**Task statement**
From the data, copy out every line in which the word "agent" appears.

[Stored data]
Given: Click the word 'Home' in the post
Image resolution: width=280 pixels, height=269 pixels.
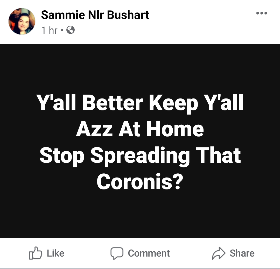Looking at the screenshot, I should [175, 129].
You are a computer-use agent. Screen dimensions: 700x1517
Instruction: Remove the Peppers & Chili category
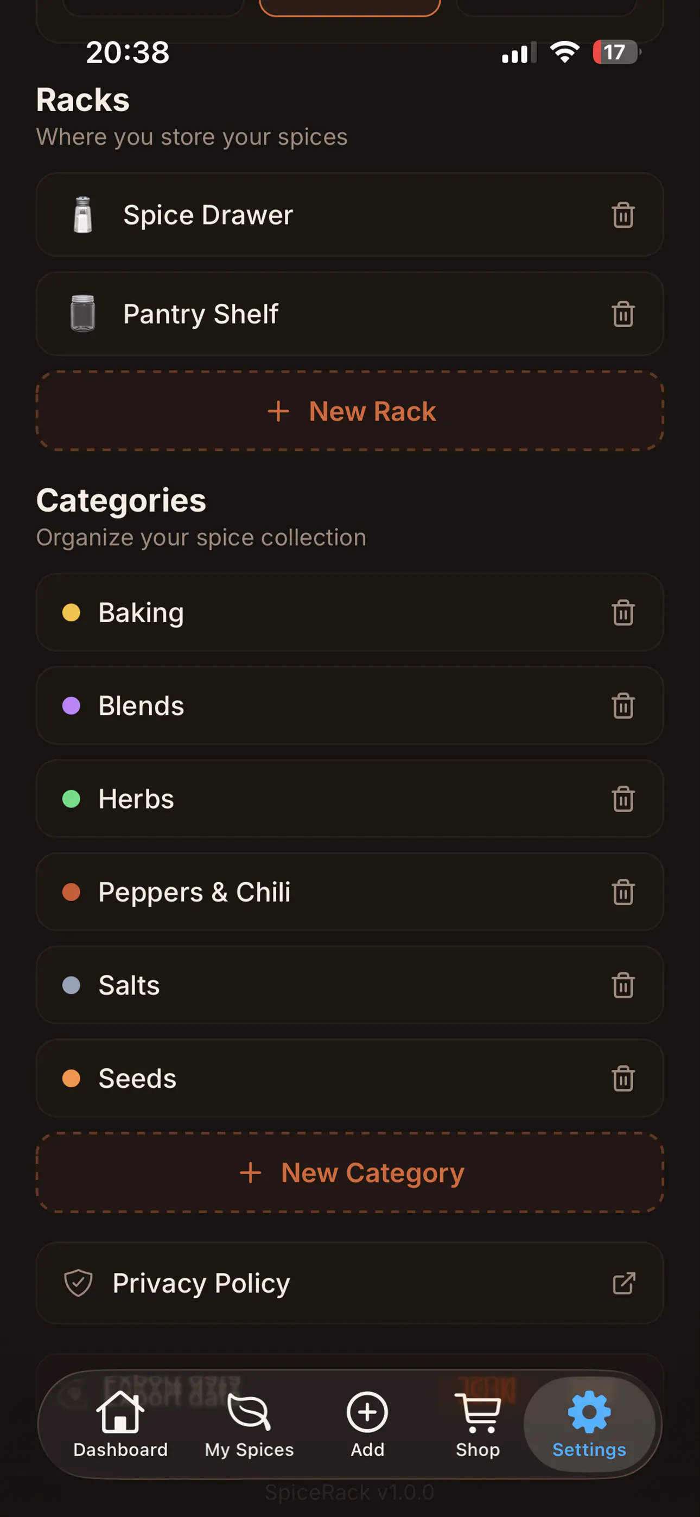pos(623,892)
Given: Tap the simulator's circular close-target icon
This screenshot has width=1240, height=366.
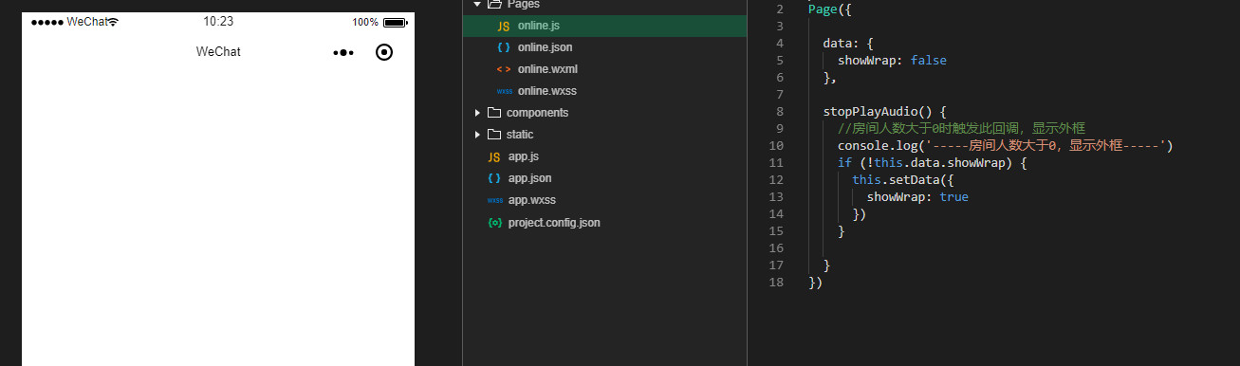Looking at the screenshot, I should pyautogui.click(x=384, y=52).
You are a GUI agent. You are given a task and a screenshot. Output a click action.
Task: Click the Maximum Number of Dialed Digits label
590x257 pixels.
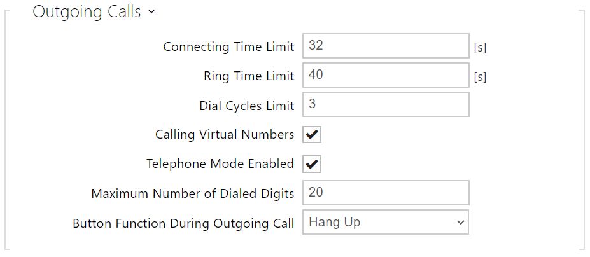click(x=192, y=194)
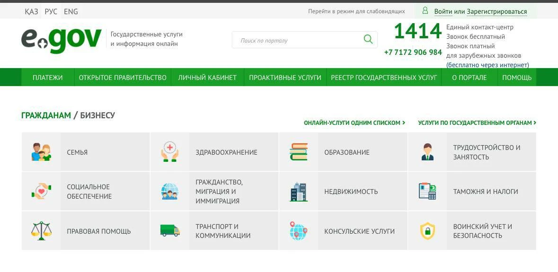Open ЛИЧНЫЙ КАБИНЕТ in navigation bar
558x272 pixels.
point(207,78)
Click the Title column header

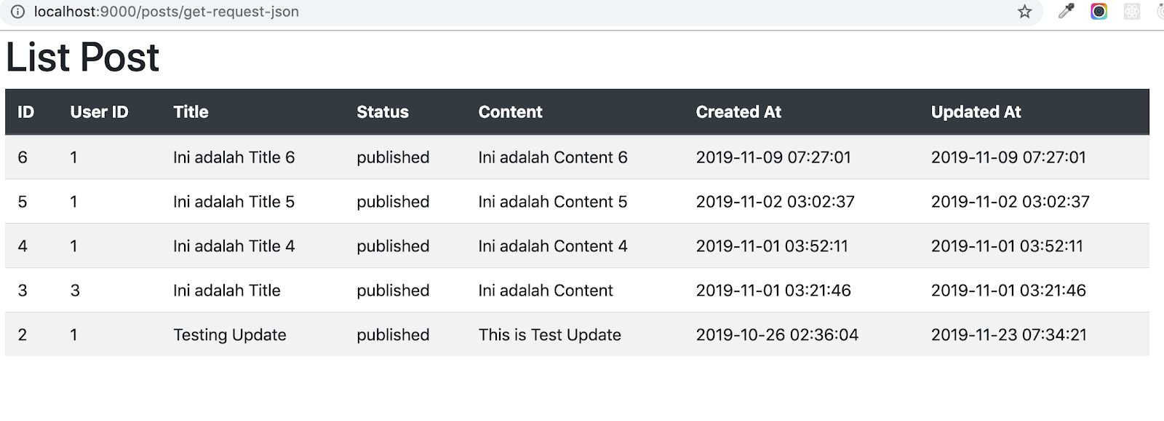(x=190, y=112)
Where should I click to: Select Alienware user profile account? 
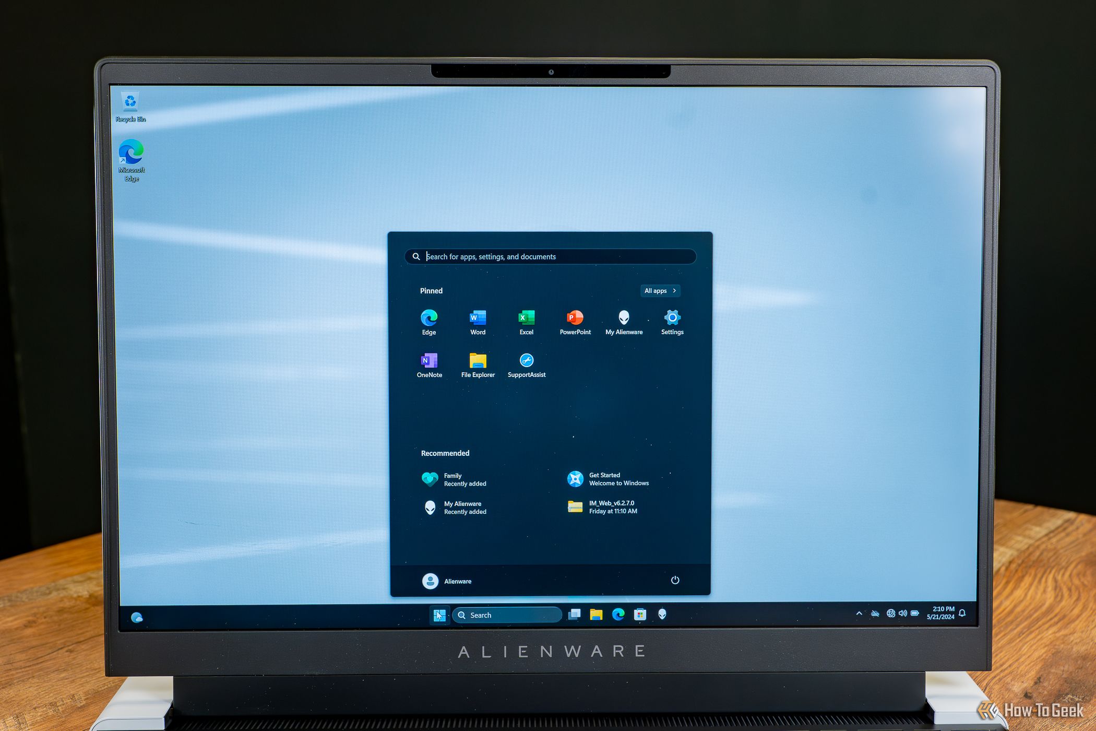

**Written reply**
You are a computer-use agent. Screen dimensions: 700x1517
You are a GUI agent. You are given a task and a screenshot. Output a click action.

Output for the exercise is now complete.